Source material:

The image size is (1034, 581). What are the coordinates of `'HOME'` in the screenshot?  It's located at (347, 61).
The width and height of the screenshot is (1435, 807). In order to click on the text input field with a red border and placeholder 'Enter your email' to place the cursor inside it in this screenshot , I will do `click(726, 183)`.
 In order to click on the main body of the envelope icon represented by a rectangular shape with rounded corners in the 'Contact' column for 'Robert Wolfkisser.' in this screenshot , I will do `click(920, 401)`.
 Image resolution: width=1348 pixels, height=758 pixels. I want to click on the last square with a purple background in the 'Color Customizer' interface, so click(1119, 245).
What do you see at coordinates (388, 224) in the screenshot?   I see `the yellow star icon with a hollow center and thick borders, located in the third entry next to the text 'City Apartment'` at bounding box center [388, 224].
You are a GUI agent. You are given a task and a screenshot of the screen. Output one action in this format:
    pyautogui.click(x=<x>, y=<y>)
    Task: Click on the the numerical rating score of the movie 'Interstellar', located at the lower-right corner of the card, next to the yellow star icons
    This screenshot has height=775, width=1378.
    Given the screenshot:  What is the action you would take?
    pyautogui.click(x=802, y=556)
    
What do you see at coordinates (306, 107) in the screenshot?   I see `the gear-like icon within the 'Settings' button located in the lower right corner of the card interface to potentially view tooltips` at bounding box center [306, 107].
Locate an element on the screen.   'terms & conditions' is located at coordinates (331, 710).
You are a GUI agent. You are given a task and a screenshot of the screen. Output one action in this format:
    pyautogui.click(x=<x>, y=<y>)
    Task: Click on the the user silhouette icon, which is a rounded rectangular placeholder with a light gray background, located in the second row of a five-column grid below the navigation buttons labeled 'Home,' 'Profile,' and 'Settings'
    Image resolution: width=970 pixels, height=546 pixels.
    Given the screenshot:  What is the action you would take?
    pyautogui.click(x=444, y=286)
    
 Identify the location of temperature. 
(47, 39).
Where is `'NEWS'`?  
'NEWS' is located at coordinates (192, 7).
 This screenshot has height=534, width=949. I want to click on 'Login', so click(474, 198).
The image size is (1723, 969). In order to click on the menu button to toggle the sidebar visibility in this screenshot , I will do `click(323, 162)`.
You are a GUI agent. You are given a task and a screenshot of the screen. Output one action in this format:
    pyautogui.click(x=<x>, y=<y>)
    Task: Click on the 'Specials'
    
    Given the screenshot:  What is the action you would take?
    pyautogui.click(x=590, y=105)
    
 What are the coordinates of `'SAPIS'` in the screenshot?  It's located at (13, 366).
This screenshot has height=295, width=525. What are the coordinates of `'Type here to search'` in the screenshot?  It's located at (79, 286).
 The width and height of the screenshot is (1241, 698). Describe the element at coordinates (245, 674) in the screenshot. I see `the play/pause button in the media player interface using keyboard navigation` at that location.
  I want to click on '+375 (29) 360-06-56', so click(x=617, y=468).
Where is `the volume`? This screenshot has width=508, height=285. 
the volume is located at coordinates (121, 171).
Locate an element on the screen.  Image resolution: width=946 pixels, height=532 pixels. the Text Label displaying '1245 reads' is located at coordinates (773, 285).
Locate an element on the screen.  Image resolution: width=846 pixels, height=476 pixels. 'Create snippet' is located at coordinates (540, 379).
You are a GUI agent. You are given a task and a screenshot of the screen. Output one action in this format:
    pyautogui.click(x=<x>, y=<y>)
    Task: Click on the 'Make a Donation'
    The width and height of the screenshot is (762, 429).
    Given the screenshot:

Goal: Repeat everything in the records from the line that contains "What do you see at coordinates (306, 107)" down to the line that contains "coordinates (331, 710).", with both of those lines included.

Exercise response:
What do you see at coordinates (306, 107) in the screenshot?   I see `the gear-like icon within the 'Settings' button located in the lower right corner of the card interface to potentially view tooltips` at bounding box center [306, 107].
Locate an element on the screen.   'terms & conditions' is located at coordinates (331, 710).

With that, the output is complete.